Objective: Copy out the items word for word, from the line containing "You are a GUI" through the end of the items, and leave out the pictures.

Excerpted records:
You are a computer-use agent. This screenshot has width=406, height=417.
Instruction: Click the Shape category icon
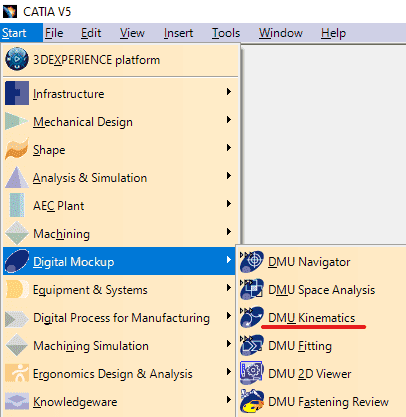(17, 149)
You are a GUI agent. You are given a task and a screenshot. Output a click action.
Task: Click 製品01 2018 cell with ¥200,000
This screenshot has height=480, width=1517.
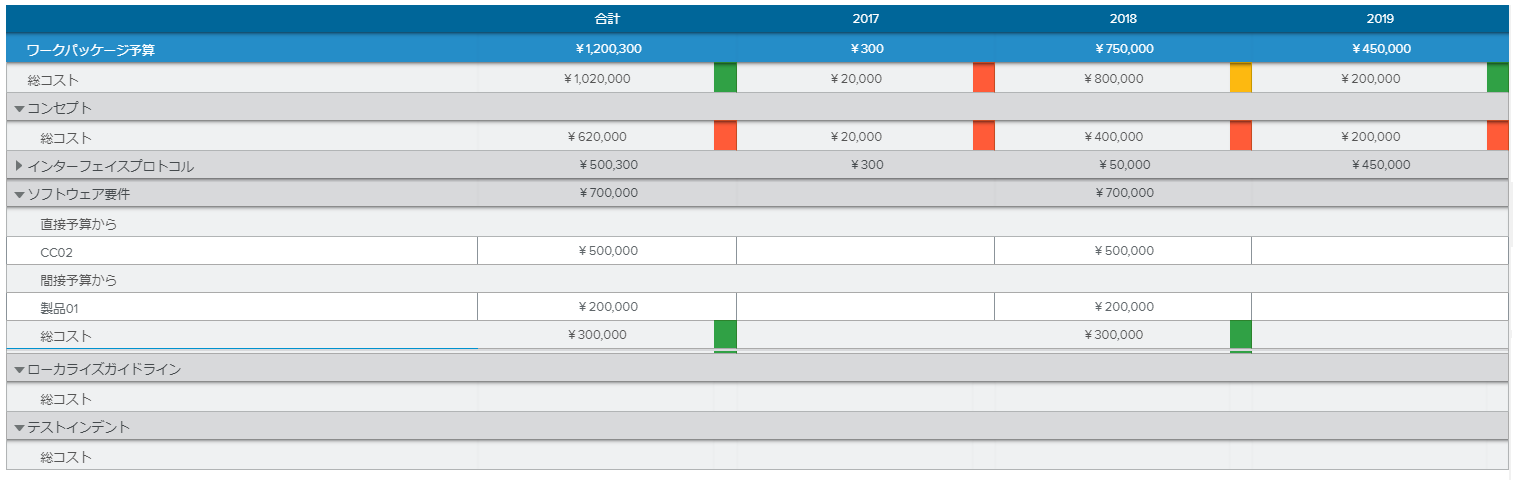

Finished exercise:
You are a GUI agent. You are given a task and a screenshot. Output a click action.
Task: Click 製品01 2018 cell with ¥200,000
This screenshot has height=480, width=1517.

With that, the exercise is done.